[BEGIN Source document]

[petsc-dev] Status of pthreads and OpenMP support

Wed Oct 31 13:15:11 CDT 2012

Dave,
   I configured PETSc with MKL on our machine and tested ex2 using the options you sent (./ex2 -pc_type jacobi -m 1000 -n 1000 -threadcomm_type pthread -threadcomm_nthreads 1). However, I  could not reproduce the problem you encountered. Using more threads did not reproduce it either. What configure options did you use?

Shri
On Oct 31, 2012, at 11:41 AM, Nystrom, William D wrote:

> Shri,
> 
> Have you had a chance to investigate the issues related to the new PETSc threads
> package and MKL?
> 
> Dave
> 
> ________________________________________
> From: petsc-dev-bounces at mcs.anl.gov [petsc-dev-bounces at mcs.anl.gov] on behalf of Shri [abhyshr at mcs.anl.gov]
> Sent: Friday, October 26, 2012 5:35 PM
> To: For users of the development version of PETSc
> Subject: Re: [petsc-dev] Status of pthreads and OpenMP support
> 
> On Oct 26, 2012, at 3:08 PM, Nystrom, William D wrote:
> 
>> Are there any petsc examples that do cache blocking that would work for the new
>> threads support?
> 
> I don't think there are any examples that can do cache blocking using threads.
> 
>> I was initially investigating DMDA but that looks like it only works
>> for mpi processes.  I was looking at ex34.c and ex45.c located in petsc-dev/src/ksp/ksp/examples/tutorials.
>> 
>> Thanks,
>> 
>> Dave
>> 
>> ________________________________________
>> From: Nystrom, William D
>> Sent: Friday, October 26, 2012 10:53 AM
>> To: Karl Rupp
>> Cc: For users of the development version of PETSc; Nystrom, William D
>> Subject: RE: [petsc-dev] Status of pthreads and OpenMP support
>> 
>> Karli,
>> 
>> Thanks.  Sounds like I need to actually do the memory bandwidth calculation to get more
>> quantitative.
>> 
>> Thanks again,
>> 
>> Dave
>> 
>> ________________________________________
>> From: Karl Rupp [rupp at mcs.anl.gov]
>> Sent: Friday, October 26, 2012 10:47 AM
>> To: Nystrom, William D
>> Cc: For users of the development version of PETSc
>> Subject: Re: [petsc-dev] Status of pthreads and OpenMP support
>> 
>> Hi,
>> 
>>> Thanks for your reply.  Doing the memory bandwidth calculation seems
>> like a useful exercise.  I'll
>>> give that a try.  I was also trying to think of this from a higher level perspective.  Does this seem
>>> reasonable?

[END Source document]
[BEGIN Data]

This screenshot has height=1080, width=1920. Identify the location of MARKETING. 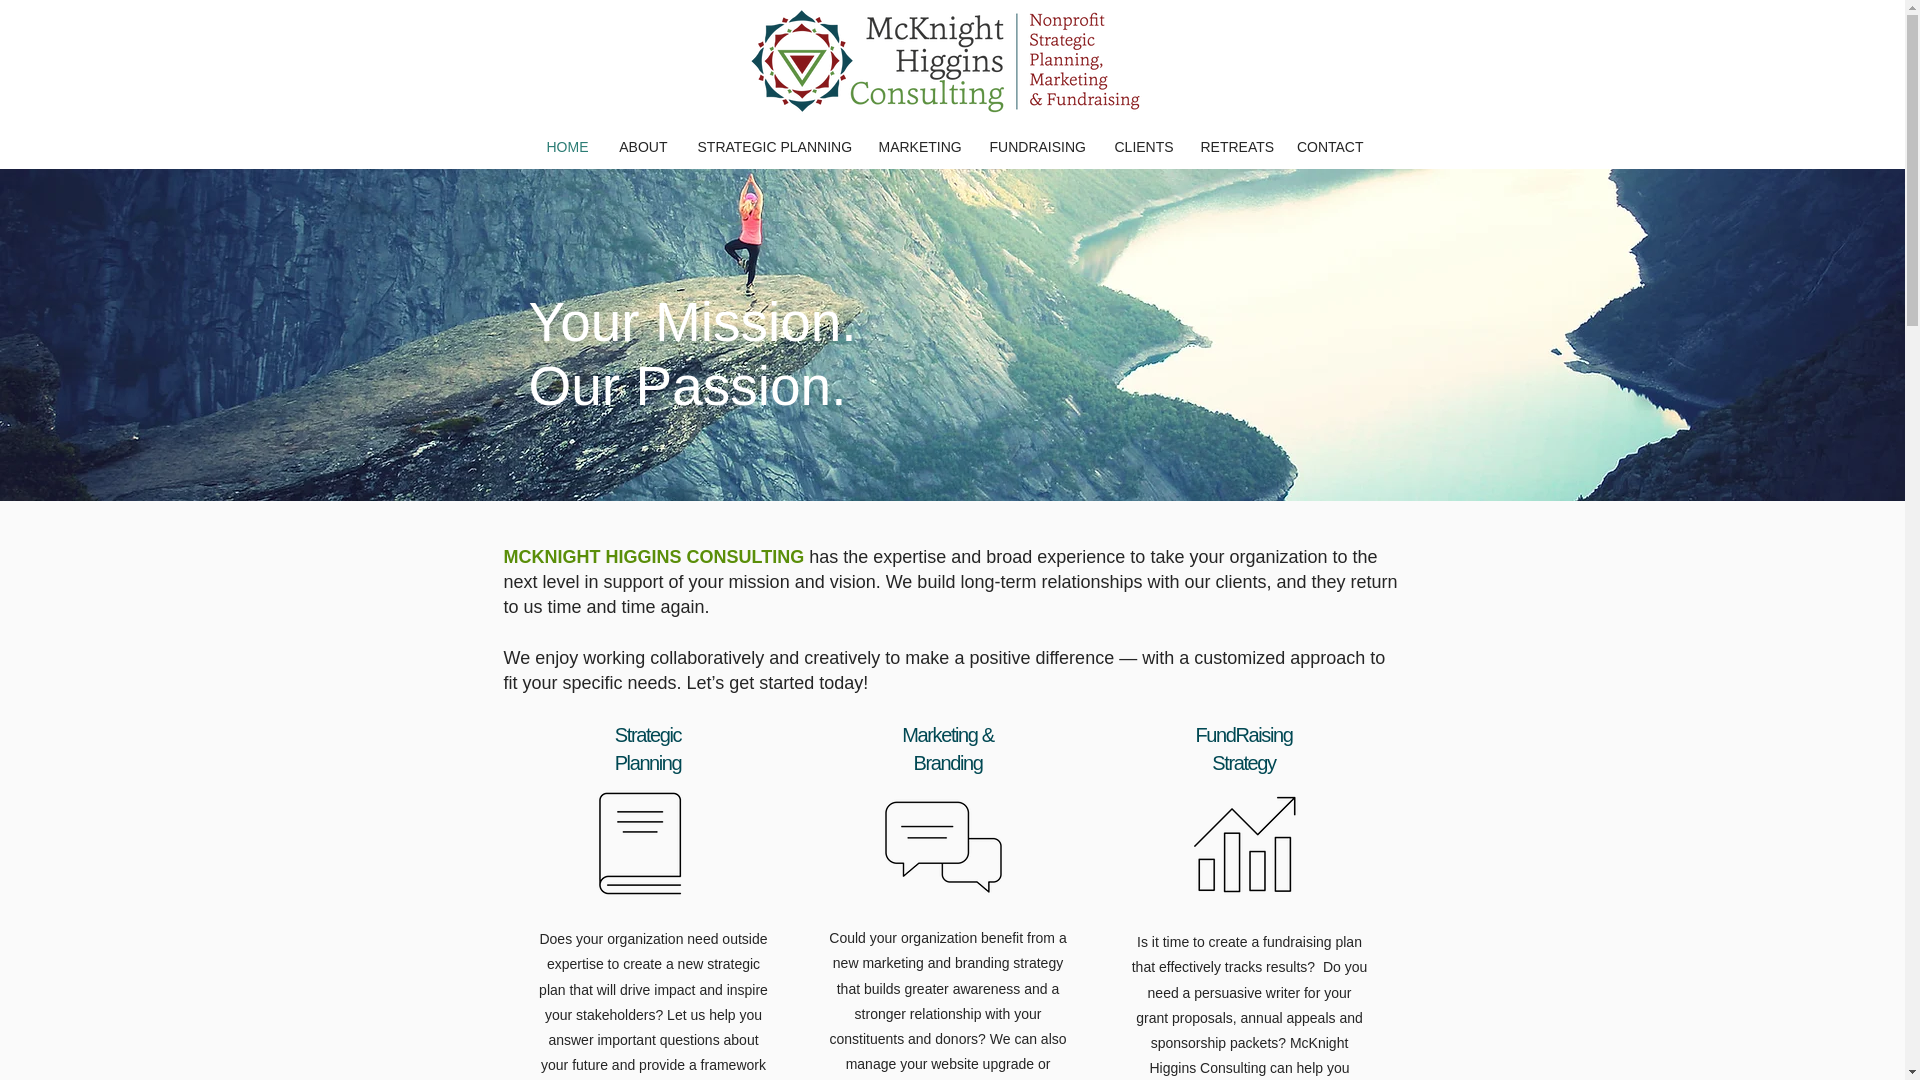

[END Data]

Stated problem: In the thread on PETSc threading support, rewrite the part that opens with the words "Wed Oct 31 13:15:11" and closes with "did you use?", changing "MKL" to "OpenBLAS".

Answer for this exercise:
Wed Oct 31 13:15:11 CDT 2012

Dave,
   I configured PETSc with OpenBLAS on our machine and tested ex2 using the options you sent (./ex2 -pc_type jacobi -m 1000 -n 1000 -threadcomm_type pthread -threadcomm_nthreads 1). However, I  could not reproduce the problem you encountered. Using more threads did not reproduce it either. What configure options did you use?